L’opera di Guerrilla Games non verrà ricordata certo per l’innovazione, ma del resto non tutti i videogiochi nascono per rivoluzionare il medium. Lo stesso discorso può essere fatto per l’apprezzato Lost Ark, MMORPG (massive multiplayer online RPG, per coloro che non hanno dimestichezza con le sigle) sviluppato da Smilegate e pubblicato (e finanziato) nientemeno che da Amazon. Dopo svariati tentativi falliti di entrare nel mondo dei videogiochi, basti pensare al disastroso Crucible durato quanto un gatto in tangenziale, il colosso delle spedizioni di Bezos ha puntato su alcuni cavalli vincenti, e il recente Lost Ark è stato uno di questi. Lanciato originariamente in Corea nel 2019, quest’anno il MMORPG hack’n slash fantasy si è imposto come uno dei titoli più influenti del 2022, toccando in poche settimane la quota di 20 milioni di utenti e sovraccaricando a tal punto i server da costringere Amazon a intervenire per aumentare la disponibilità. Un’impresa non da poco, vista la concorrenza sempre agguerrita in questo campo, ma grazie alle sue dinamiche efficaci e adatte a tutti, e a un quantitativo impressionante di contenuti tra storia principale ed endgame, Lost Ark è senza dubbio una delle sorprese di questa prima parte dell’anno.

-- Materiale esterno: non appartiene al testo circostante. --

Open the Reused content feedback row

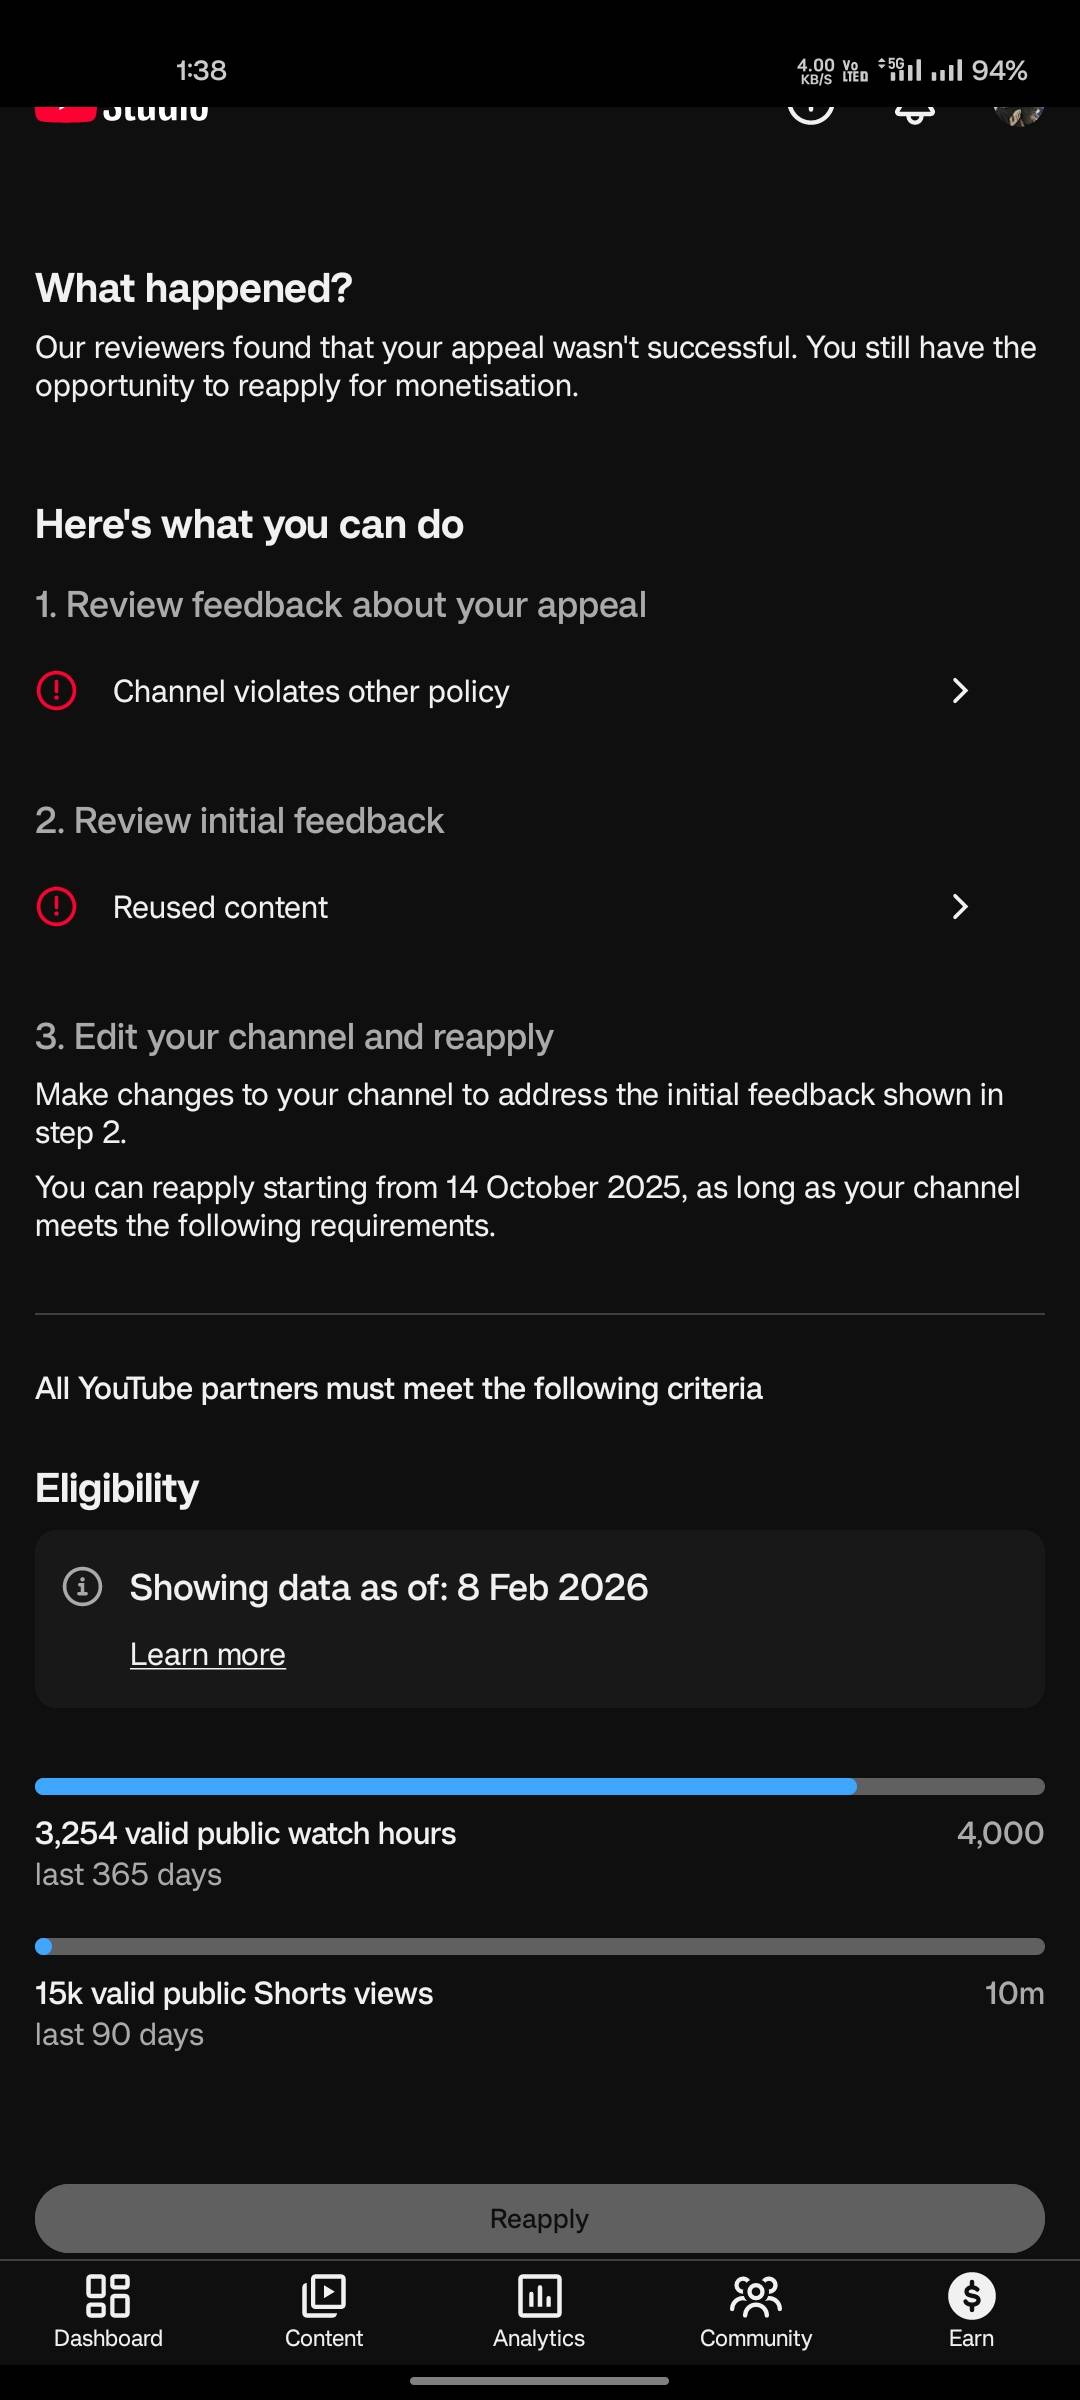pyautogui.click(x=220, y=908)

Si è parlato di successi, sorprese, conferme e rivoluzioni in questo 2022, eppure c’è un videogioco che è riuscito per certi versi a essere ognuna di queste cose. Un successo stratosferico, con oltre 13.4 milioni di copie in meno di tre mesi, capace di eclissare negli USA l’inarrestabile Call of Duty. Una sorpresa, perché in pochi si aspettavano che potesse diventare un fenomeno di tale portata. Una conferma, per la storia che From Software si porta dietro, e anche una rivoluzione per le produzioni della software house nipponica. Signore e signori, mesdames et messieurs, Elden Ring. Un’opera monumentale, figlia del sottogenere souls costruito e perfezionato proprio da From Software negli anni, immerso in un contesto open world con dinamiche innovative nel quale è il giocatore a scegliere cosa fare del gioco, e non il contrario. Un titolo che predica pazienza e dedizione, da assaporare lentamente per poterne cogliere tutte le piccole ma importantissime sfaccettature e ricostruire, per i più volenterosi, la ricca storia dell’Anello ancestrale – storia scritta da un peso massimo della letteratura, il creatore di Game of Thrones George R.R. Martin. Elden Ring va nella direzione opposta rispetto ai giochi di ruolo degli ultimi anni, volutamente semplificati per abbracciare un pubblico più vasto, e si rivolge invece a coloro che intendono (e devono) spolpare ogni singolo aspetto dello sconfinato Interregno per uscirne vittoriosi. Se i videogiochi sono arte, Elden Ring è l’equivalente della volta della Cappella Sistina del Buonarroti. Un complesso e stratificato mondo, che è tutto da scoprire.